Caminho 2: Círculo de Talentos
Outro caminho para lidar com a subalocação seria a criação de um círculo de “Talentos”, ou uma ME dentro do modelo RenDanHeYi responsável por monitorar a alocação dos parceiros e oferecer um serviço de contratação para os demais círculos. Ele poderia ter uma estrutura como essa:
Círculo Talentos
Propósito: Contratações ágeis e benéficas a longo prazo, com alocação eficiente dos talentos internos.
Responsabilidades:
- Realizar processos seletivos, em parceria com o círculo contratante, para efetivar novas contratações
- Monitorar o percentual de alocação dos parceiros nos papéis e círculos
- Apresentar aos parceiros subalocados as oportunidades disponíveis em outros círculos
- Conectar parceiros que manifestem interesse em novos desafios com círculos que necessitam de seus talentos
- Conduzir desligamentos quando a realocação não for possível
As MEs que necessitem portanto de mais pessoas para os seus papeis acionariam esse círculo trazendo sua necessidade. Primeiro o círculo de talentos ofereceria os parceiros internos que estão subalocados, para só depois recrutar pessoas externas à organização. Esse serviço seria cobrado do círculo que tem a necessidade, respeitando as regras de responsabilidade financeira do modelo da Haier. Parceiros que ficassem subalocados por muito tempo seriam desligados pelo círculo, para evitar prejuízos para a organização.

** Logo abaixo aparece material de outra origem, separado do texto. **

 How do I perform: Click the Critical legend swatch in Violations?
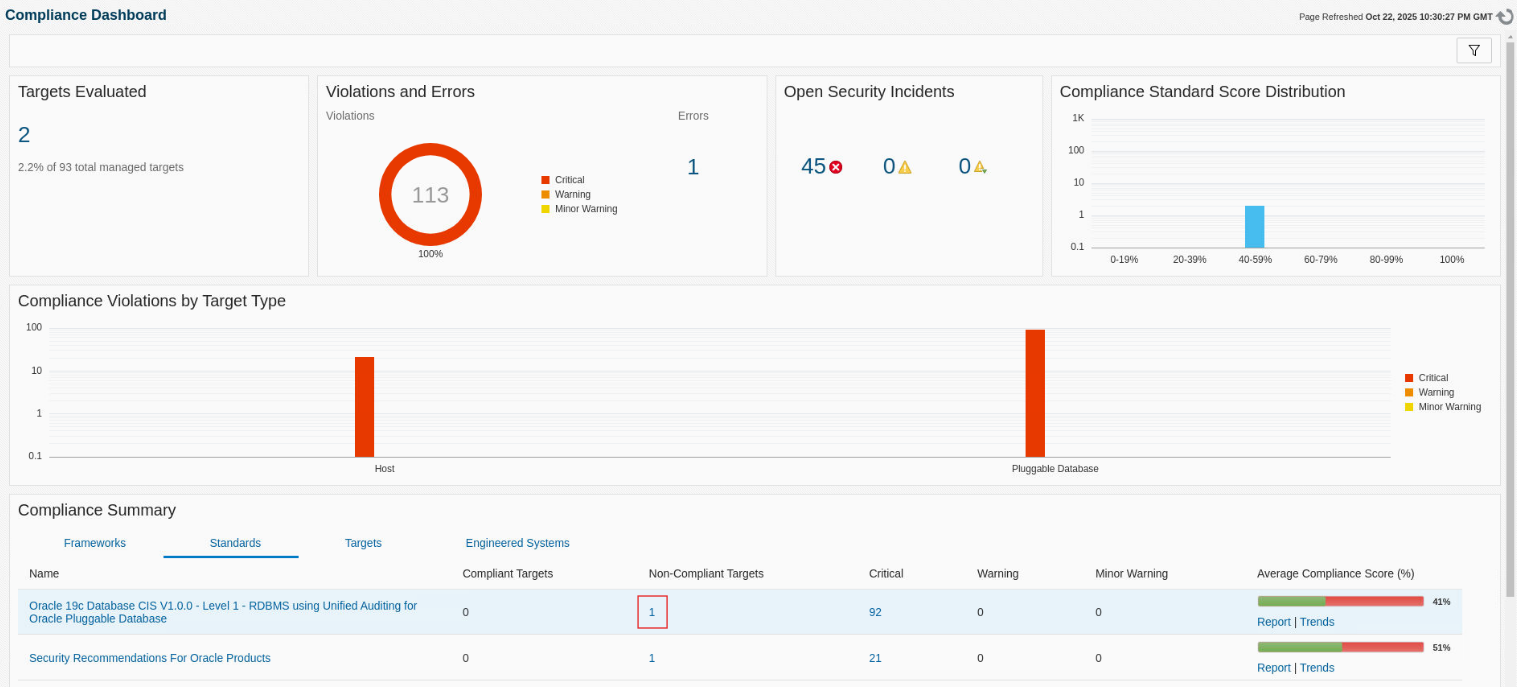545,180

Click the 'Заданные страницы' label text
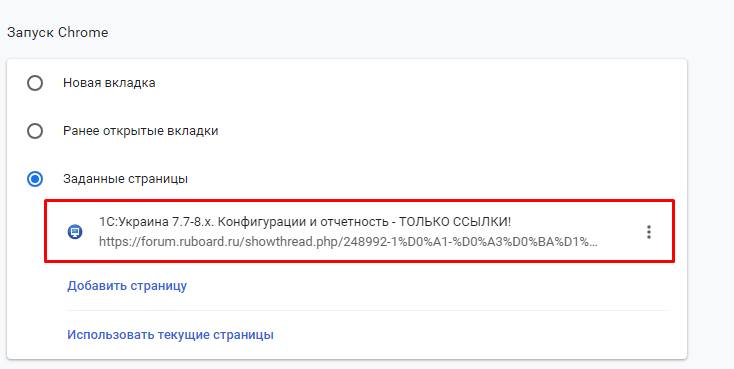pos(125,179)
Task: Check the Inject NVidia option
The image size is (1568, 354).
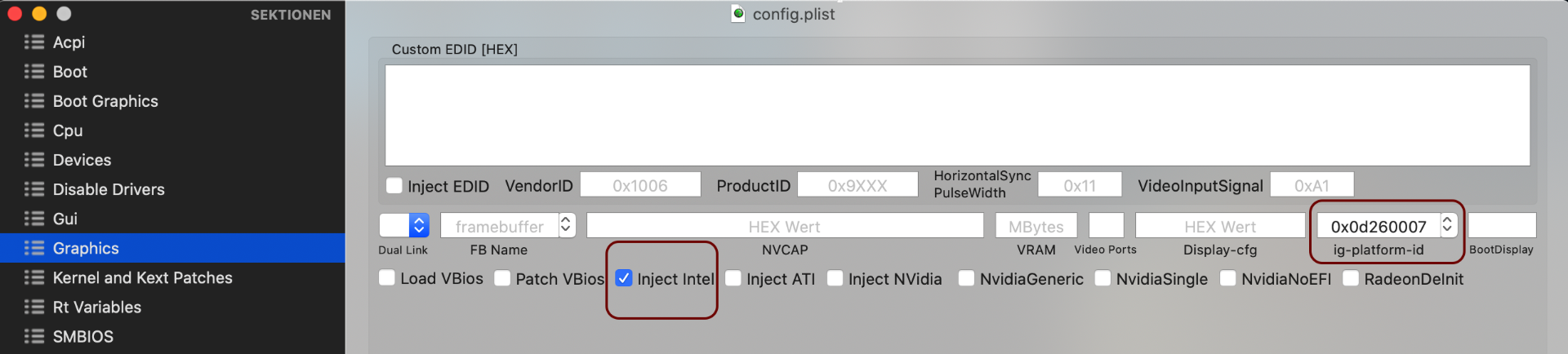Action: pos(835,278)
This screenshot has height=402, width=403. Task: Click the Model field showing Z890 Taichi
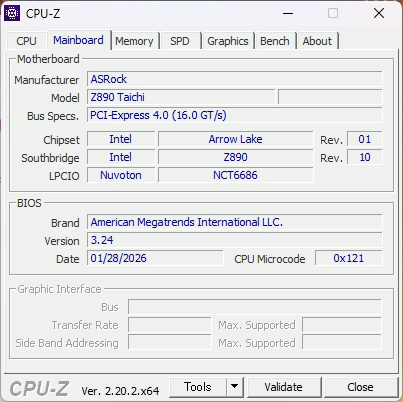(x=181, y=97)
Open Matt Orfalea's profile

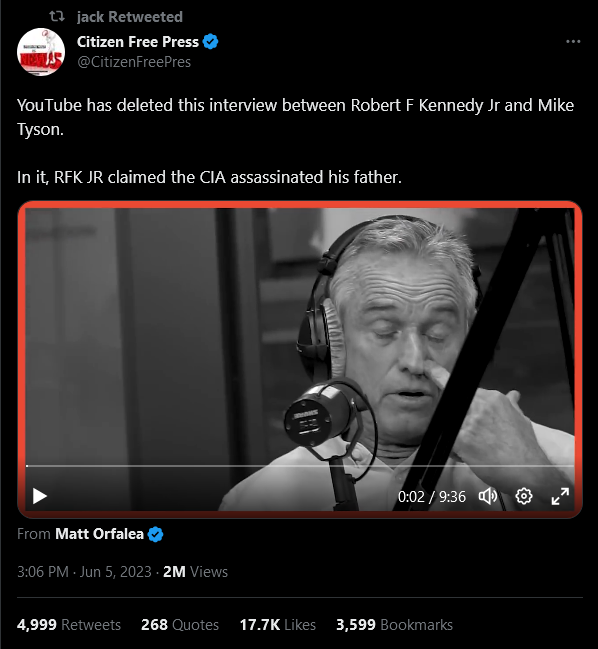click(99, 534)
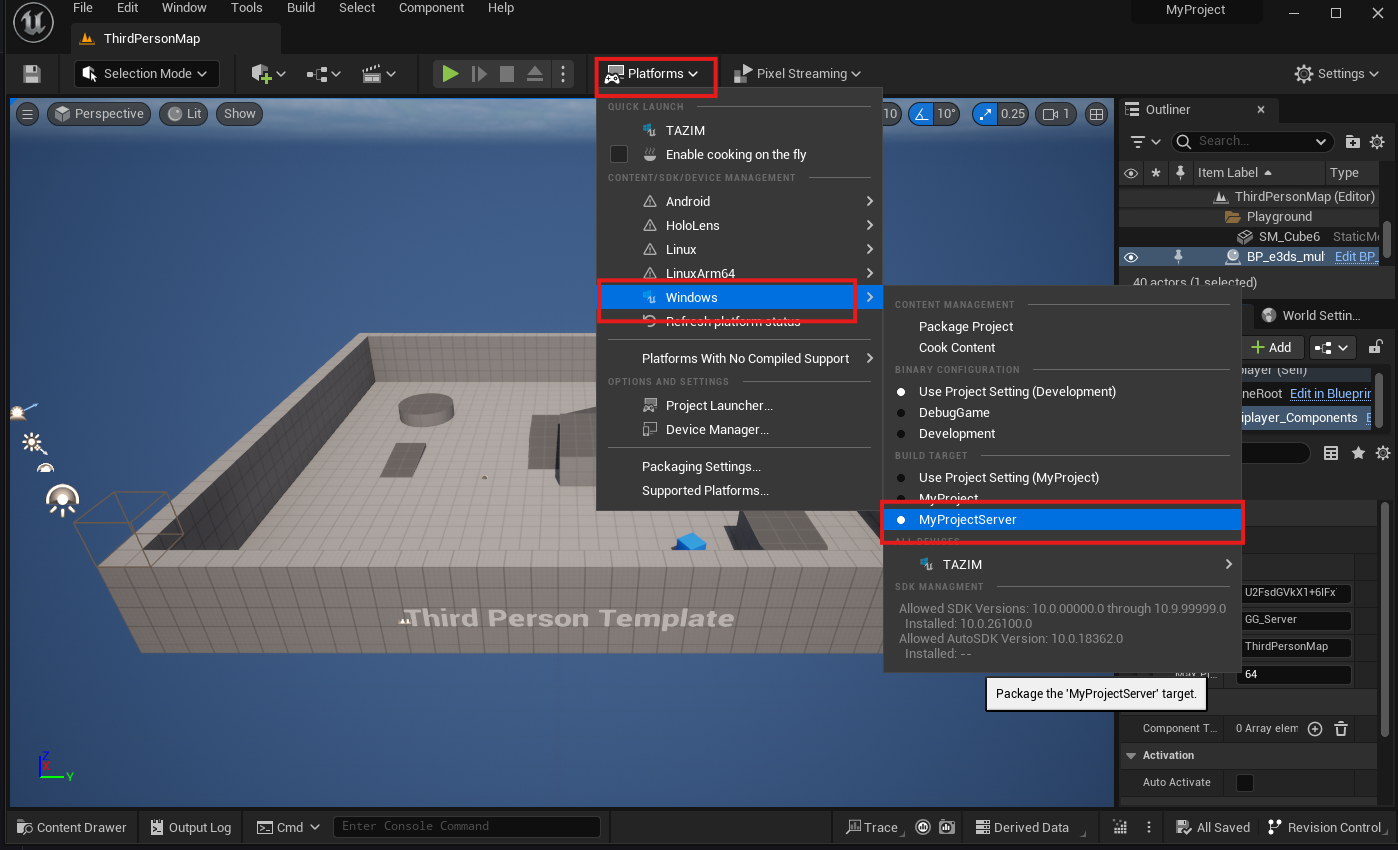Open the Settings dropdown
The height and width of the screenshot is (850, 1398).
pyautogui.click(x=1339, y=74)
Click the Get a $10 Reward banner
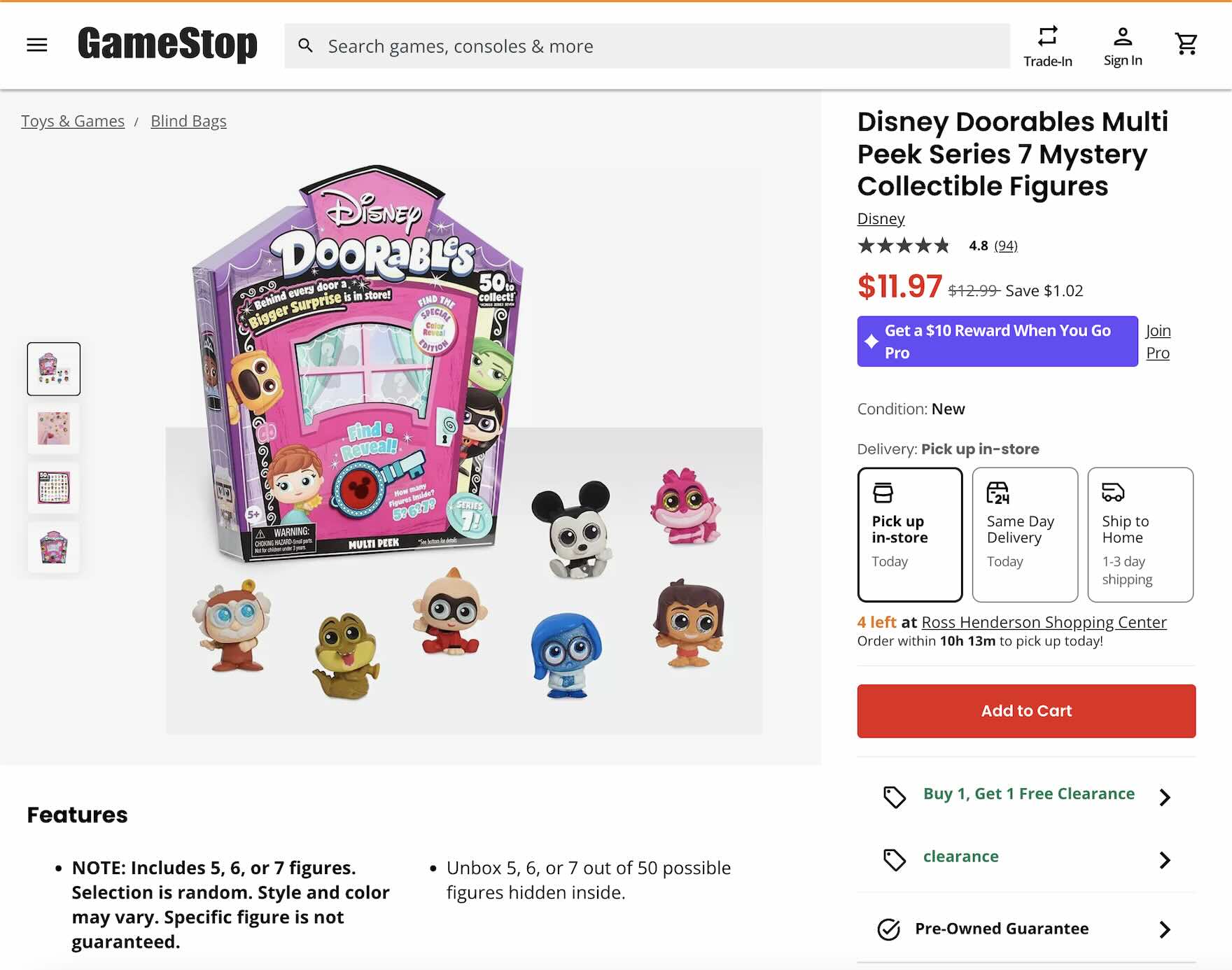This screenshot has width=1232, height=970. (x=997, y=342)
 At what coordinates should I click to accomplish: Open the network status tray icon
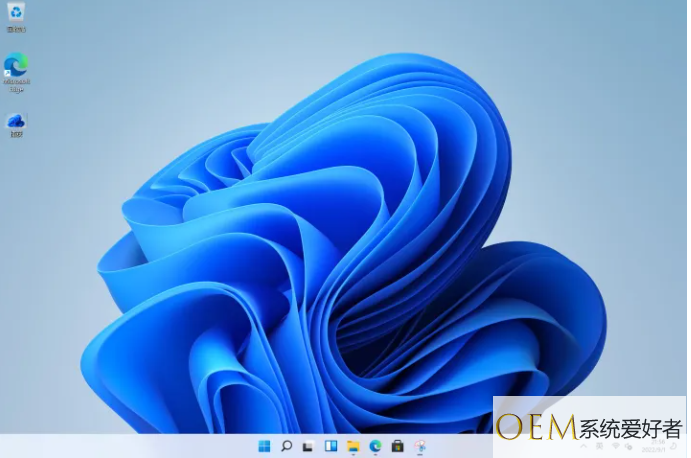point(616,446)
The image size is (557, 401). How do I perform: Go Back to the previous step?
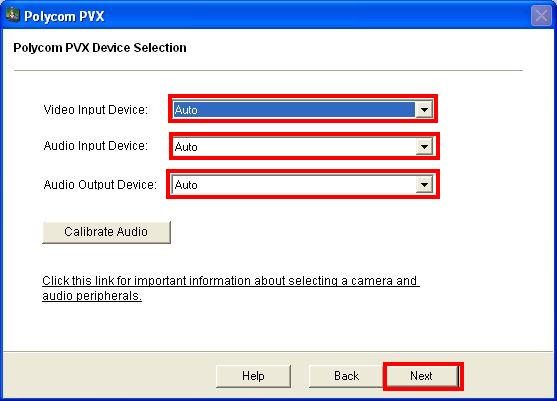tap(346, 376)
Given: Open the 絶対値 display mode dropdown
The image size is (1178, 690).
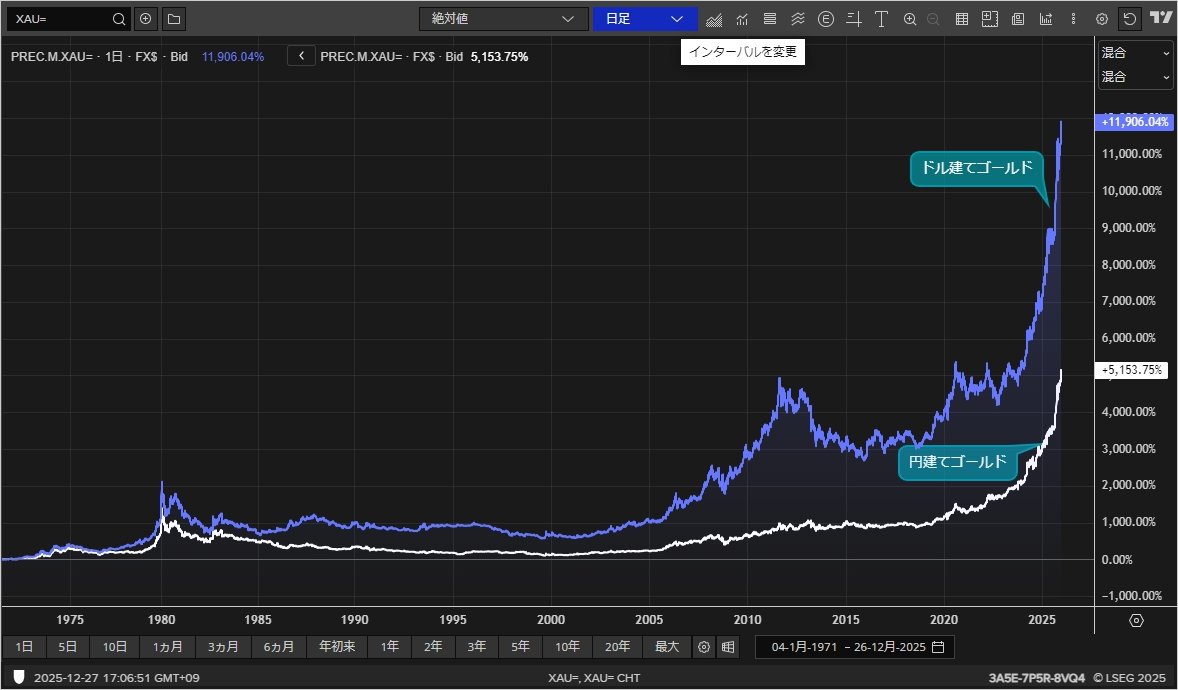Looking at the screenshot, I should pos(503,18).
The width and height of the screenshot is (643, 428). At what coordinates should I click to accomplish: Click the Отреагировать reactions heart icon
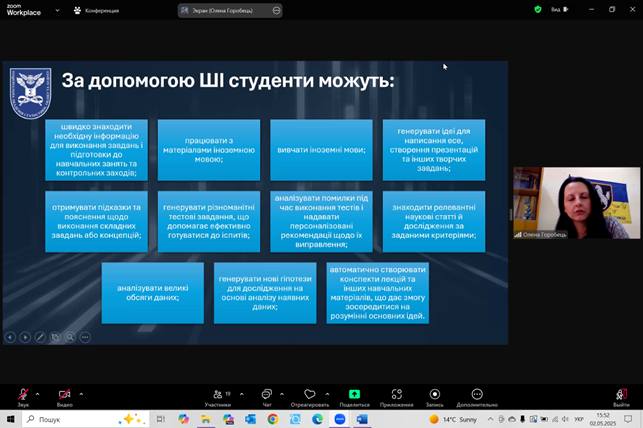(310, 394)
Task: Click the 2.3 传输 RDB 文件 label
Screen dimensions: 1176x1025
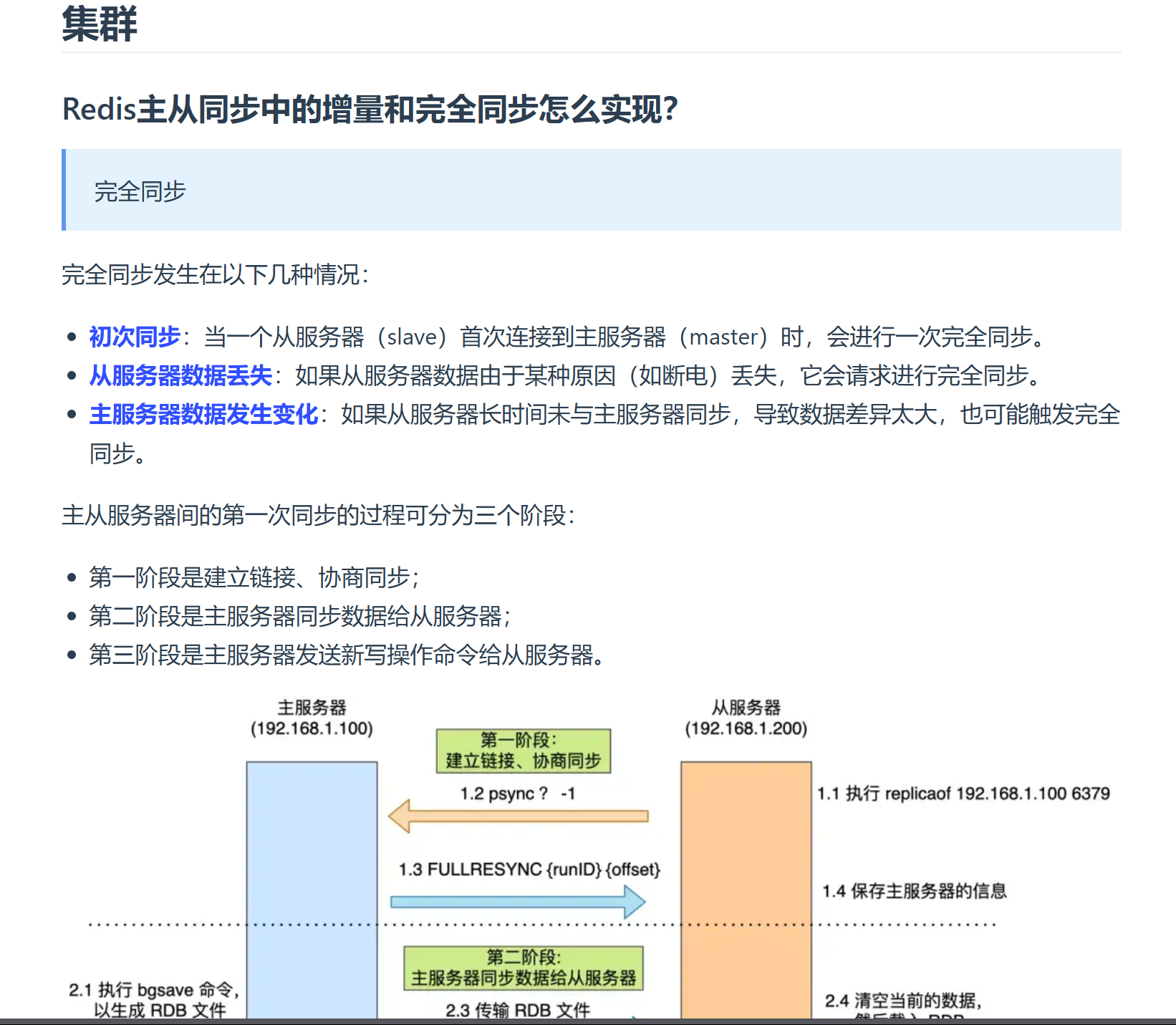Action: 519,1011
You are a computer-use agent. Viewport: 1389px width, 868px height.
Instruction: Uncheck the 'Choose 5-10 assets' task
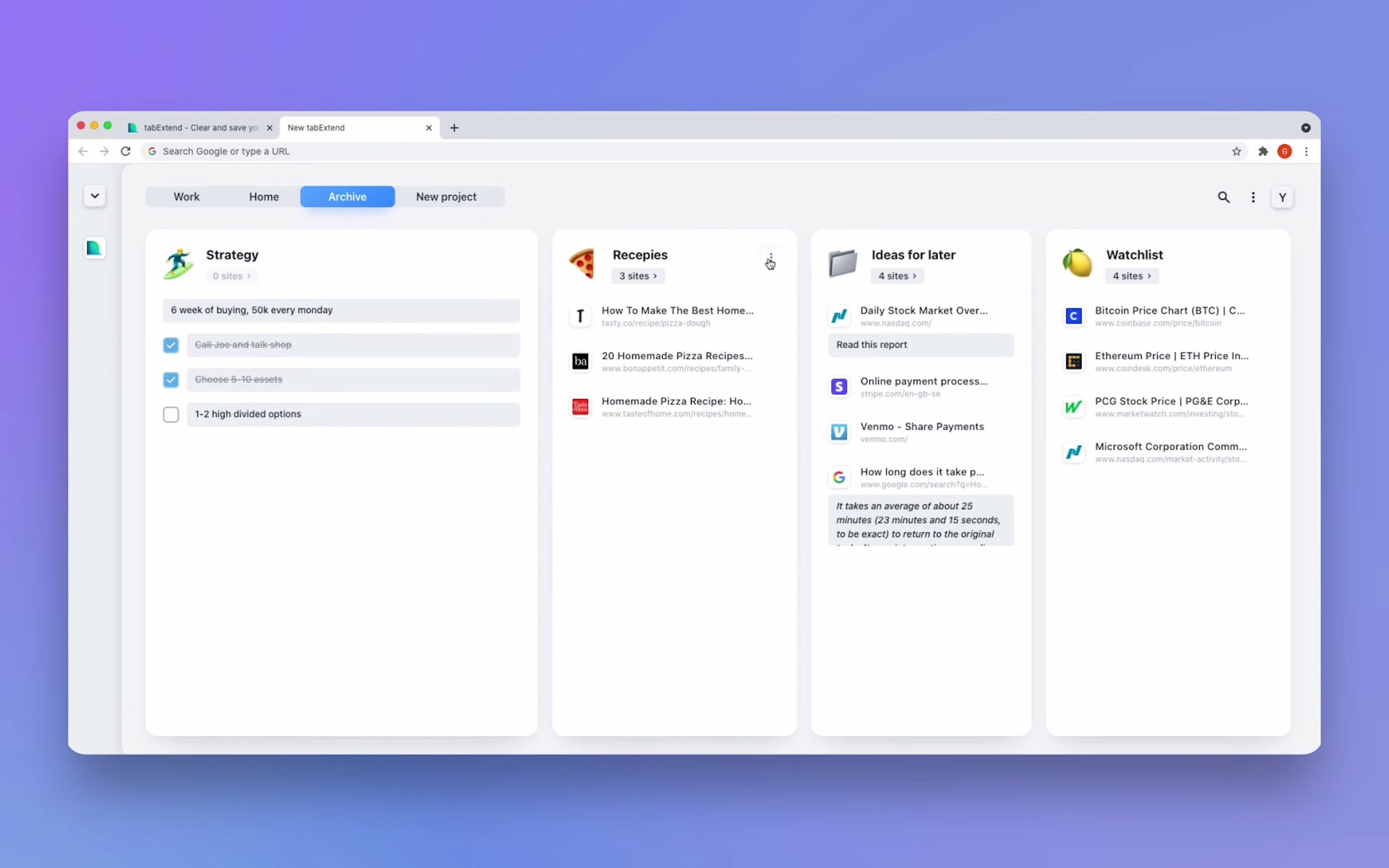pyautogui.click(x=170, y=379)
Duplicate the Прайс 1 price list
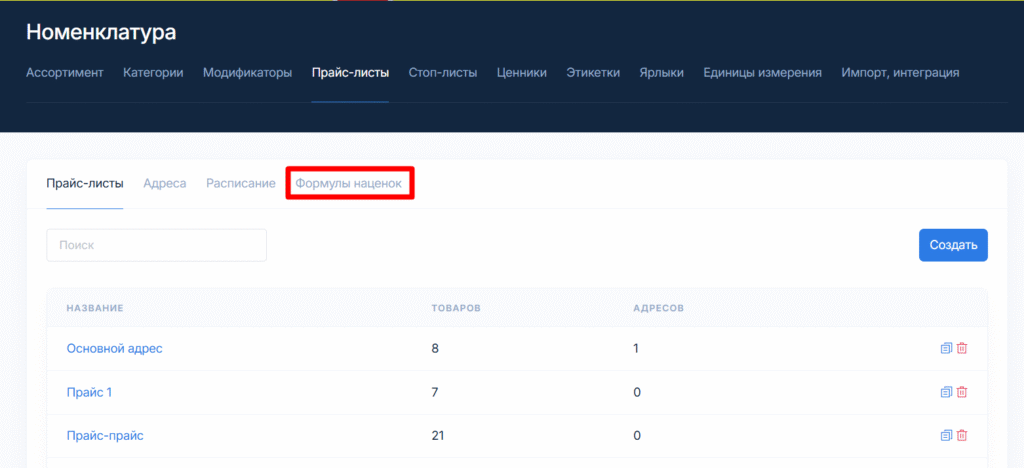This screenshot has height=468, width=1024. click(946, 392)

Declaração de Valor Agregado
A Declaração de Valor Agregado é uma ferramenta financeira desenvolvida pela Haier para superar as limitações das demonstrações financeiras tradicionais. Ela inclui elementos como recursos dos usuários, parceiros internos e externos, lucros obtidos, receitas e custos, ganhos marginais.
Para que cada ME fosse responsável por produzir sua própria declaração de valor agregado, poderíamos adicionar a responsabilidade correspondente nos círculos:
- Elaborar e atualizar regularmente a declaração de valor agregado
- Monitorar e reportar o desempenho financeiro e de criação de valor das MEs dentro do EMC
Monitoramento e Exclusão de EMCs e MEs
Para manter a saúde financeira do ecossistema, podemos criar um papel no círculo que contém os EMCs:
Papel: “Auditor de Ecossistema”
Propósito: Ecossistema organizacional saudável financeiramente
Responsabilidades:
- Monitorar as declarações de valor agregado de todos os EMCs e MEs
- Propor a exclusão ou reestruturação de EMCs que não estejam financeiramente sustentáveis
- Avaliar e recomendar ações para MEs que não estejam contribuindo adequadamente para o valor do ecossistema
Conclusão
A adaptação do modelo RenDanHeYi da Haier utilizando a estrutura da Organização Orgânica (O2) demonstra a flexibilidade e adaptabilidade da O2 como uma tecnologia social. É importante ressaltar que todas as adaptações propostas foram realizadas sem a necessidade de alterar os meta-acordos originais da O2.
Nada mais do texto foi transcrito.